If you could come along

If you could come along

If you could come along

LTME-postSteps i crawl, distances i walk and then there are miles i run. Moment in and moment out, i pat myself. Pat for nothing but forgetting you. Pat for walking away and letting you walk away. Pat for freeing myself of all the good memories i had with you and for all the dreams i wanted to live with you. Freeing myself is no less than freeing you too. I still remember those initial days of my painful journey. Journey i took all alone to forget you. There were nights i was afraid of. I was afraid to be all alone. Afraid because i knew that you will cross my mind and my heart. Those were the nights when i screamed all silently to my God. I shouted, wept and asked Him why could not Cupid hit both of us together forever while hitting noone else for us. In all the tears, i hardly remember when i used to fell asleep. And then were mornings. Thought of not being with you was my first thought. Tears in my eyes. And a heavy heart. But a smile big enough to bluff everybody except me. Tears still roll down my cheeks when i remember those days. But i was strong. Strong to cover those miles. Strong to let go of all i suffered. But there are moments now also when i dont want to walk. I just want to be still. I just want to see life rolling infront.
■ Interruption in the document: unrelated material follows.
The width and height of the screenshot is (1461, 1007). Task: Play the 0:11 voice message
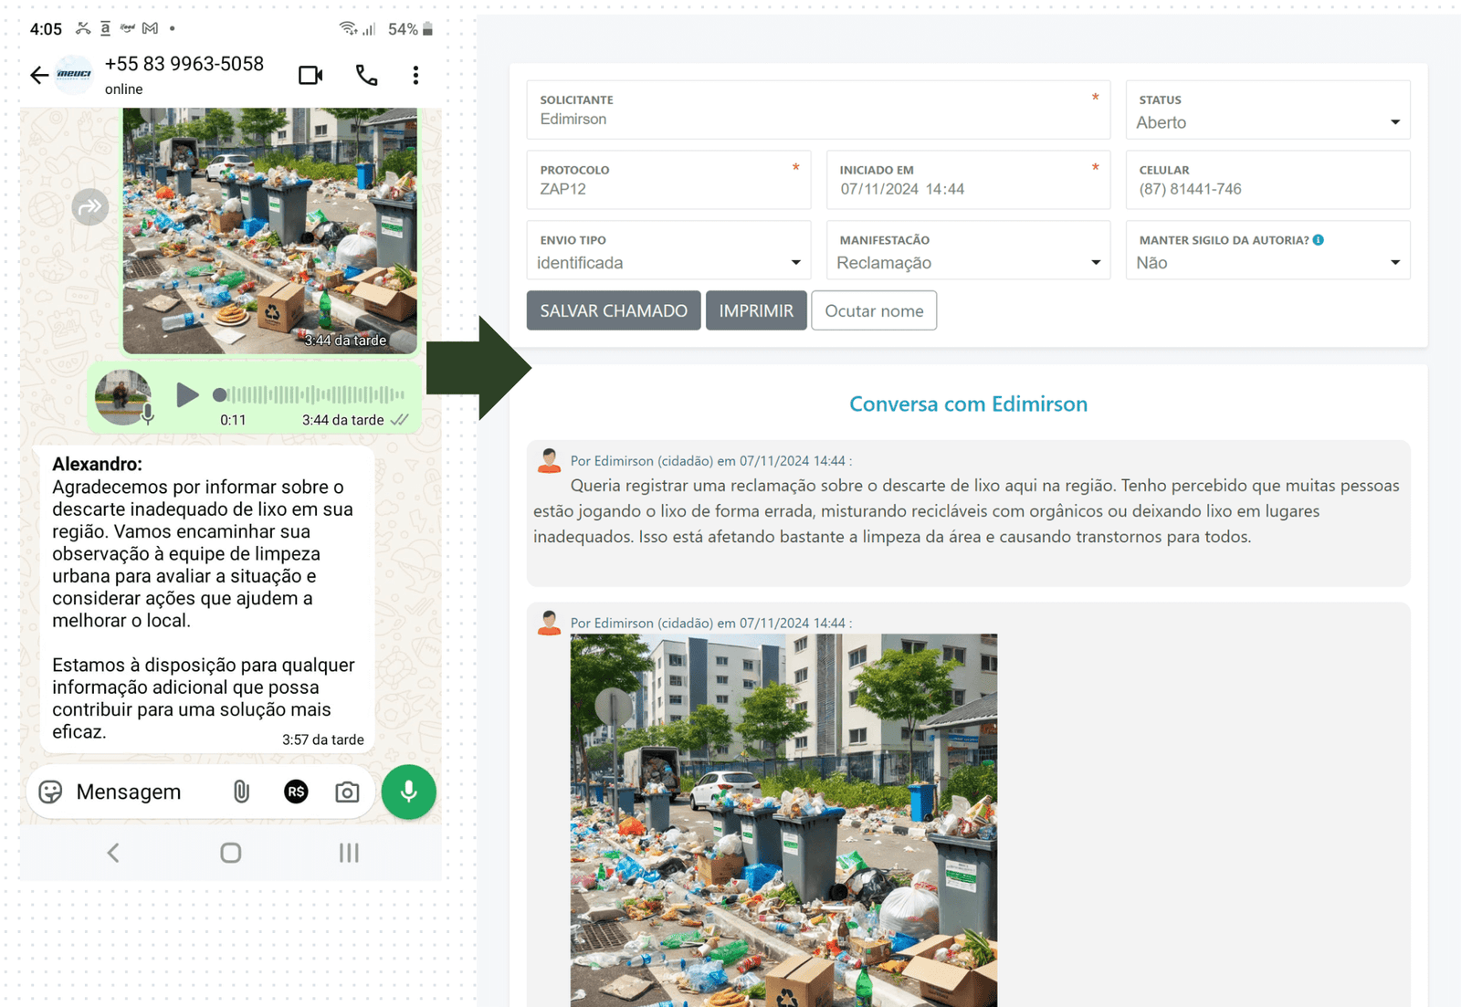pos(187,394)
I am not walking in eyes of this world but i am travelling. Travelling in memory lanes. Those lanes remind me that somehow i still have a weakness for you. Weakness that reminds me of all the unwalked dream paths. We meet, we walked, we loved, we dreamt. And now we are again walking hand in hand but its not us walking on our dream roads but on lanes of my memory town
. If inception was true, i would have kept both of us in these lanes forever and ever. But then a sudden jerk of reality wakes me up from all my dreams and makes me stand in face of reality. Reality that i have no right to hold you, to hold thoughts of you. I wish if you could just stay. If you could just come along. These wishes force me to run with all the pace of this universe. Run to a place where i can feel nothing , can hear nothing. Nothing but sound of my breath. With every breath i wish i was never born. I wish if you could just come along.